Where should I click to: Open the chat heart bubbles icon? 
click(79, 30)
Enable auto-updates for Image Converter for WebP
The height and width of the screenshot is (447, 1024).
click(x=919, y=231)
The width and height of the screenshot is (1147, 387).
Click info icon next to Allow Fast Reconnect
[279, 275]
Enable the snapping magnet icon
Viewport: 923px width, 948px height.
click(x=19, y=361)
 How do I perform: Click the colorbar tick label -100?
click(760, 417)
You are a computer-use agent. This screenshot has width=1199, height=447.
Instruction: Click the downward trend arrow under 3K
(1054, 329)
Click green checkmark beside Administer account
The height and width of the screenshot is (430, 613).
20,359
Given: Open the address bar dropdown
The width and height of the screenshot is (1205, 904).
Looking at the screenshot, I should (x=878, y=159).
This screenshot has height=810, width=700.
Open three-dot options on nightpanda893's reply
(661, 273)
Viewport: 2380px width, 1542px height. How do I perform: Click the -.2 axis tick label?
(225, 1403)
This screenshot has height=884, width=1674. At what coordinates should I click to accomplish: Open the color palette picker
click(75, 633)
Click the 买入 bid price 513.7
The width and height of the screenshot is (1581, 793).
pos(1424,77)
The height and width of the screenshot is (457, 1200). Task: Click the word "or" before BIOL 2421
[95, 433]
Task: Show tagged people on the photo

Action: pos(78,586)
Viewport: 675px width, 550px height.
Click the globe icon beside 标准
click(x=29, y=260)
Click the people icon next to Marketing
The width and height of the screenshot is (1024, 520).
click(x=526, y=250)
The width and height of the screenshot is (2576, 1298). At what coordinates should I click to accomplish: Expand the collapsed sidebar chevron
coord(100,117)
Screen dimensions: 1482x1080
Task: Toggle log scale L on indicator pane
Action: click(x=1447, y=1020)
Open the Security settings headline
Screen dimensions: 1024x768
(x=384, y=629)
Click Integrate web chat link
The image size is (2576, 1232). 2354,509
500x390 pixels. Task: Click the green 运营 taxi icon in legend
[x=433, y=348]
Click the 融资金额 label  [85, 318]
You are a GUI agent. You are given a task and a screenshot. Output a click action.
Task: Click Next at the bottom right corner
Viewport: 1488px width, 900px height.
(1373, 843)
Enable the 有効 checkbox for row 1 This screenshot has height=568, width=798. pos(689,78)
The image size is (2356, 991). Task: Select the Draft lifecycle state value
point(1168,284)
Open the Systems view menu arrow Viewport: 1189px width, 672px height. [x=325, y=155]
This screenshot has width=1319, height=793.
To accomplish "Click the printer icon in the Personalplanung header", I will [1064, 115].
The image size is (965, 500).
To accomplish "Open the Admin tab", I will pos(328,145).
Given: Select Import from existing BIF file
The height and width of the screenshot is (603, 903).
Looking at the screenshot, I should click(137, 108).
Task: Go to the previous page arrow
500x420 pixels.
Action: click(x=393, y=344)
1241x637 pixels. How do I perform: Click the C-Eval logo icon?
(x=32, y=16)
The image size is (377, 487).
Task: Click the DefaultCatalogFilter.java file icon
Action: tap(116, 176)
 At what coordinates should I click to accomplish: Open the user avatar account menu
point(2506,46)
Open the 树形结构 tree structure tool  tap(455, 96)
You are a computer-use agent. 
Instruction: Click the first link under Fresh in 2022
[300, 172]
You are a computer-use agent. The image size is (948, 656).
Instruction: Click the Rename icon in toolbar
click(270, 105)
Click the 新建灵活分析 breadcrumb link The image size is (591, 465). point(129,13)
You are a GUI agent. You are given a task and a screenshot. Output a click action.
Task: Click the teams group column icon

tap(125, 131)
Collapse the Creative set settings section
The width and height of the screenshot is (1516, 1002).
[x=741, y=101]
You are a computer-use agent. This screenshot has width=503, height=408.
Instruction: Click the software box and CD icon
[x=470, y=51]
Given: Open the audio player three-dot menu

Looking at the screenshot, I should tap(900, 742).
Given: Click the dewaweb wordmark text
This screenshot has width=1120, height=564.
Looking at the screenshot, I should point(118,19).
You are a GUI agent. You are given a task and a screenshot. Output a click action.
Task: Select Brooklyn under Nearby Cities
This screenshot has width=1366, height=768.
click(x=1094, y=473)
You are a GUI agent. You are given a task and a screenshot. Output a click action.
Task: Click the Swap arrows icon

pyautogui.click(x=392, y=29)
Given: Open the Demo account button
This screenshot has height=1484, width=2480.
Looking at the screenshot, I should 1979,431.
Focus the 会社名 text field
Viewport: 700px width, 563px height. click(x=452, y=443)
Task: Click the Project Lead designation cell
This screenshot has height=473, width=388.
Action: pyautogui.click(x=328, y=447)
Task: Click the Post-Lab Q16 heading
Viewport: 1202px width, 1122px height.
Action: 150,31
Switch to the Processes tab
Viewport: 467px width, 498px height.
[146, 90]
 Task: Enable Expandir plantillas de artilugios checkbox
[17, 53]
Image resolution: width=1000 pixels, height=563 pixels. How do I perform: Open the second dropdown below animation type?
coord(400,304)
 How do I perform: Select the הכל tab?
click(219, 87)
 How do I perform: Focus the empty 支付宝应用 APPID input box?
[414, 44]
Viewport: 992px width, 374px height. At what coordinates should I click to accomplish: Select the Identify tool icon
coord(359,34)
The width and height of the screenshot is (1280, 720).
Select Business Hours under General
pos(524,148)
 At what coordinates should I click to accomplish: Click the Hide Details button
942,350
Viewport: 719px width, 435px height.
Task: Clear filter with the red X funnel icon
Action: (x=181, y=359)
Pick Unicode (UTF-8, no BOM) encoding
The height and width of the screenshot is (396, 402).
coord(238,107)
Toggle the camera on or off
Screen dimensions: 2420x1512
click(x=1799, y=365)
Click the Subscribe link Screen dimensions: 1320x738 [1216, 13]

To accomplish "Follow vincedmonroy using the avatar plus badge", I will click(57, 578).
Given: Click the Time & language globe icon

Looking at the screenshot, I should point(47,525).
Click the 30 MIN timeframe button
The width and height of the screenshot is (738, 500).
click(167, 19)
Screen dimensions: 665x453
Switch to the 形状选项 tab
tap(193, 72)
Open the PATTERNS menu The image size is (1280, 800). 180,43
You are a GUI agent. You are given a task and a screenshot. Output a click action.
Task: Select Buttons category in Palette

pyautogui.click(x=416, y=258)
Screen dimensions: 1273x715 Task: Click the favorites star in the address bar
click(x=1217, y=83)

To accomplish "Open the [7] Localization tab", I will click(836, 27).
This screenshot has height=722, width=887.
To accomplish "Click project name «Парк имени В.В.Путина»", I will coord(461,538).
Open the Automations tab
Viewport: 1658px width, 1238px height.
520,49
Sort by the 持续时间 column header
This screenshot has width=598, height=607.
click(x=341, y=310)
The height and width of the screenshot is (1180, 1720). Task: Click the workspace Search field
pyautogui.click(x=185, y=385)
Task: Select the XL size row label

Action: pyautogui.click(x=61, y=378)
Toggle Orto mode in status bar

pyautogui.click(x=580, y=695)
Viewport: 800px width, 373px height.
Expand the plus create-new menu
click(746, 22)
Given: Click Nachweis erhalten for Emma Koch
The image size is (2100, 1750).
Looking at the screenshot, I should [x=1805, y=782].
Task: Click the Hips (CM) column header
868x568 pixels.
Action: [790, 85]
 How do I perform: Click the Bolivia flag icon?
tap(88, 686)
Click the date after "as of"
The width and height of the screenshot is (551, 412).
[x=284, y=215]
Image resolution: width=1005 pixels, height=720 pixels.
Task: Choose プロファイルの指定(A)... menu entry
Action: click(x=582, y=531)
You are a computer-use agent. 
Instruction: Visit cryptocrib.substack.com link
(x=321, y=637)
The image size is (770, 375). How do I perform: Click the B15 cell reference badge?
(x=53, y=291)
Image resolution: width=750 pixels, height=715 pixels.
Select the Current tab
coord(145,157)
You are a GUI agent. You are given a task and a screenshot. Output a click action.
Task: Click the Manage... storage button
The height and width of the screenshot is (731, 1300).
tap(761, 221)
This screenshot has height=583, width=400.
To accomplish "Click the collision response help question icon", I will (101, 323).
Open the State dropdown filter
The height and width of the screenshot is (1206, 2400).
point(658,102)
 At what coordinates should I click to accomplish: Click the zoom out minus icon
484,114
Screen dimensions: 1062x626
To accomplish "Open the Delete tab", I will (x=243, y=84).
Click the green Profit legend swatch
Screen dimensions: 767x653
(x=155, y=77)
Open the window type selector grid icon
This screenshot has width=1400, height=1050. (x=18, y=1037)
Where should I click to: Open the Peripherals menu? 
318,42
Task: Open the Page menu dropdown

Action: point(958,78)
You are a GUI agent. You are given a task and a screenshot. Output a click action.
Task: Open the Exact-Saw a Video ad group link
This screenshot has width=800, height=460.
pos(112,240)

========================

> _WHAT IS REQUIRED_
Leaving out every line before the one with "Task: Open the Exact-Saw", print the rest of the listing above exactly, through its final line.

> _EXERCISE OUTPUT_
Task: Open the Exact-Saw a Video ad group link
This screenshot has width=800, height=460.
pos(112,240)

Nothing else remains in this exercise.